Collected data entries

◆ ◆ ◆

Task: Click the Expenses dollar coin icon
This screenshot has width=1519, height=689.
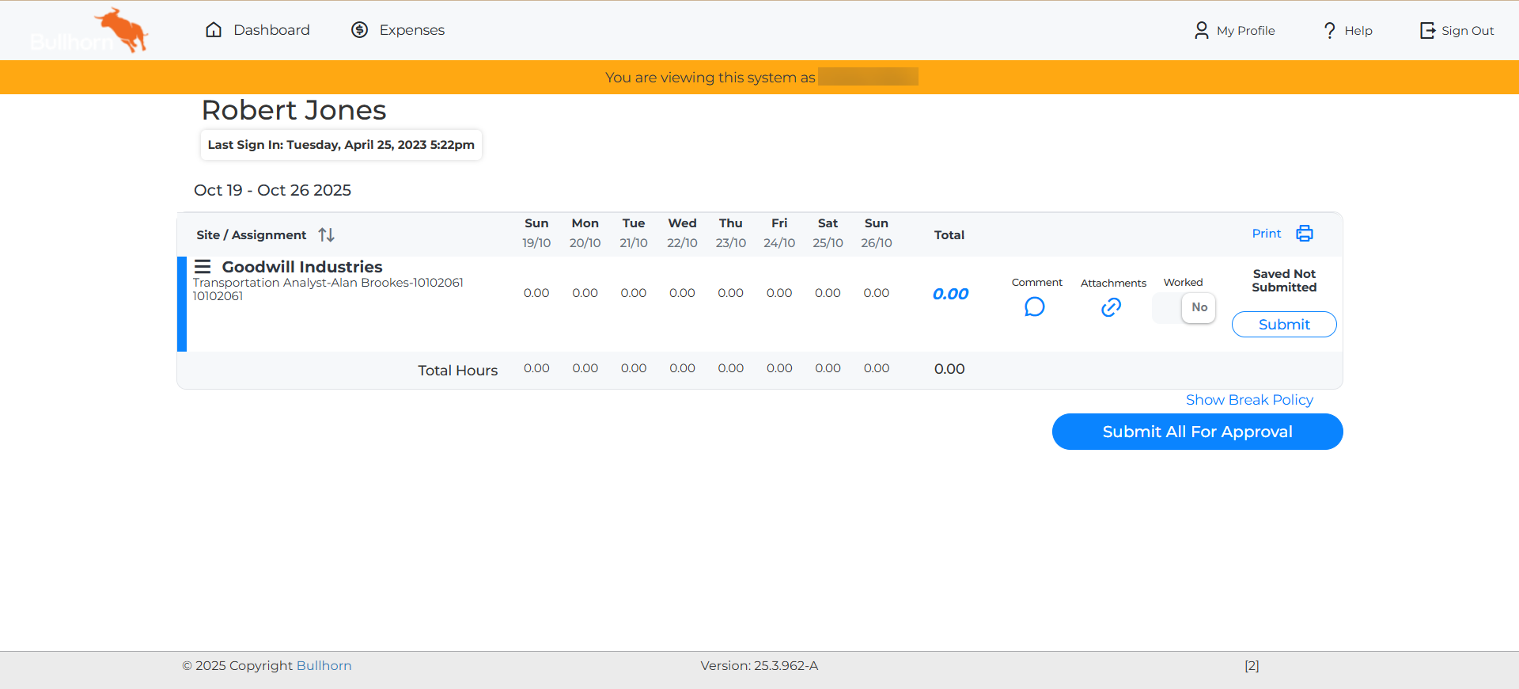Action: click(x=360, y=30)
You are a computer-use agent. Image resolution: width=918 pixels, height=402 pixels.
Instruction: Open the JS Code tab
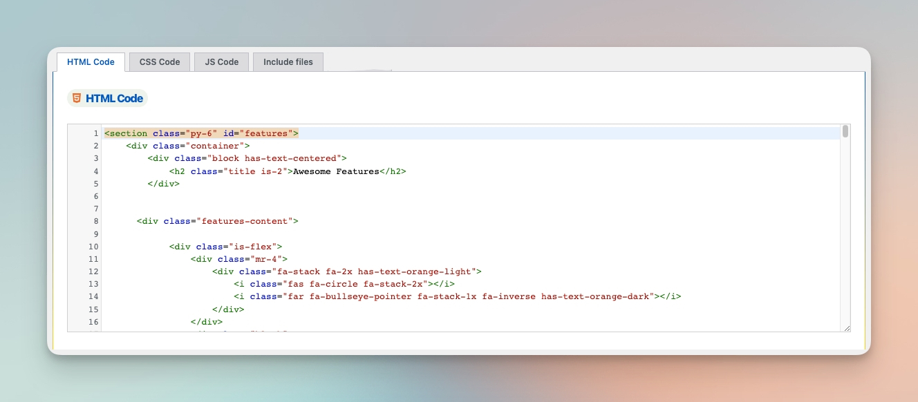(x=222, y=62)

◆ ◆ ◆

● What the task requires
In your copy of the entries above, keep the text exact and leave out the pictures.

● Solution for this exercise
Task: Click the Expenses dollar coin icon
This screenshot has width=1519, height=689.
Action: click(x=360, y=30)
You are a computer-use agent. Image resolution: width=918 pixels, height=402 pixels.
Instruction: Open the JS Code tab
(x=222, y=62)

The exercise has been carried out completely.